What may begin as a call from a business owner to "do something" about the unkempt young man pacing in front of his store, or community demands to keep individuals from sleeping on park benches - to the more extreme 9-1-1 report from a frightened caller that his or her loved one is threatening to hurt someone, or him-or-herself - will prompt a police response that can result in myriad outcomes.  Officers on patrol will themselves encounter those who seem to be in crisis or are in violation of some "quality-of-life" law, such as urinating in public or sleeping in doorways.  How police respond to such individuals can have a tremendous impact on how encounters will be resolved and on what future these individuals can expect. 

Many sections of this report focus on partnerships among criminal justice agencies, as well as between police and mental health professionals.  Those partnerships may, indeed, have the greatest impact on police than on any other component of the criminal justice system. For it is police who will often provide the first contact with the criminal justice system for people with mental illness. Their actions and perceptions will often determine whether the individual will find much-needed treatment, continue in his or her current situation, or face the problems detailed in later sections that are inherent in a criminal justice system ill prepared to meet the needs of people with mental illness.

Police response at this critical first encounter will be shaped by whether they perceive a person's mental illness as a factor in the call for service; their knowledge of de-escalation techniques at the scene; and their understanding of when the nature of the crime necessitates criminal justice action or whether it is better to engage appropriate alternative resources. These and other decisions involve complex skills, knowledge, and other factors addressed in this chapter.  But police simply cannot achieve meaningful reforms alone, no matter how well trained. They will need the kind of community-based mental health improvements, partnerships, and support outlined in this report if they are to have any success at all.

As mentioned earlier, it is the most sensational incidents, in which a person with mental illness kills an officer or citizen or is killed by police, that seem to shape policy, even though they are not the majority of cases that police see. In no way does this report minimize the importance of officer and public safety - they are of paramount importance. In fact, the policies outlined in this report are intended to prevent critical incidents through effective, earlier interventions. It also acknowledges those cases in which arrest is very appropriate, as with serious crimes. In those cases, the offender should be in the criminal justice system. This chapter, however, focuses most on what current policy often misses: the overwhelming number of cases in which minor nuisance crimes are largely the result of an individual's inadequately treated mental illness (and often co-occurring drug/alcohol abuse). These result in large drains on police resources, and often without any long-term solutions, for police, people with mental illness, or crime victims. This report is meant to address some of those gaps with practical guidelines for police professionals.

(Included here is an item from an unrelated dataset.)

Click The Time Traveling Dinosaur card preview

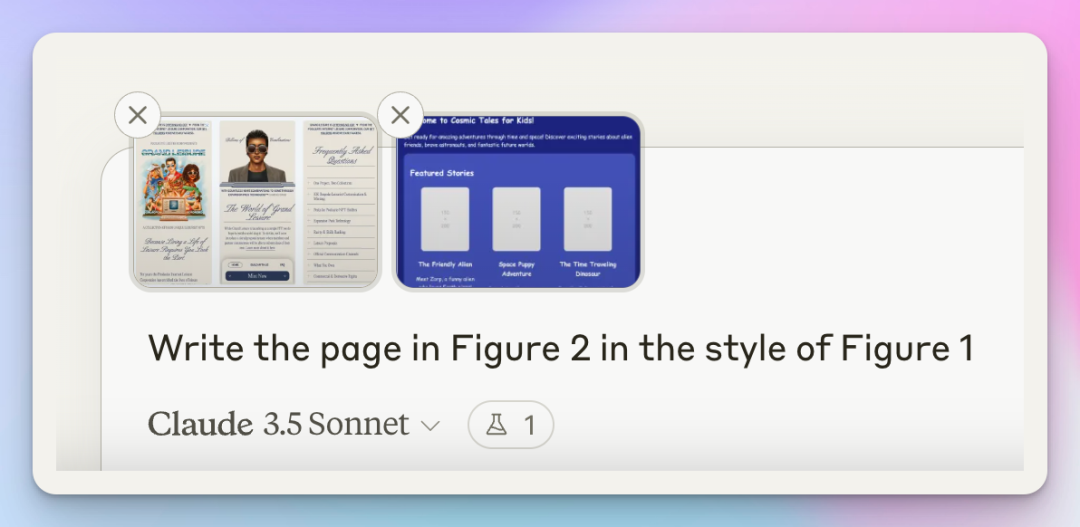pyautogui.click(x=588, y=222)
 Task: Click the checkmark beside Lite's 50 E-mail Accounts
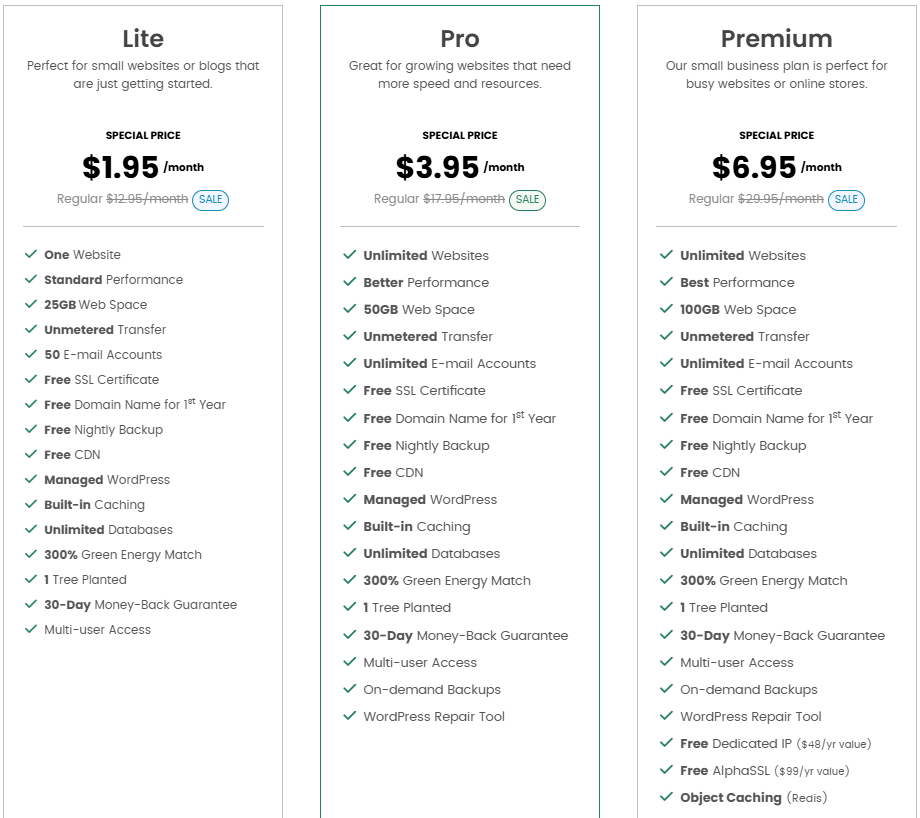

The following sections acknowledge that police cannot be diagnosticians or pseudo-mental health professionals - but they can help stabilize a situation, work to keep all involved parties safe (including responding officers), make effective referrals when appropriate, and improve the lives of people with mental illnesses and their loved ones by keeping them out of a system ill equipped to meet their needs. The policy statements and recommendations for implementation are meant to be tailored to the unique needs and resources of a community and police agency. They were developed to make more efficient and effective use of police resources. Most of all, they are designed to support all those police personnel who want to do the right thing, as part of their commitment to treat all citizens with dignity and fairness and to serve all members of their community.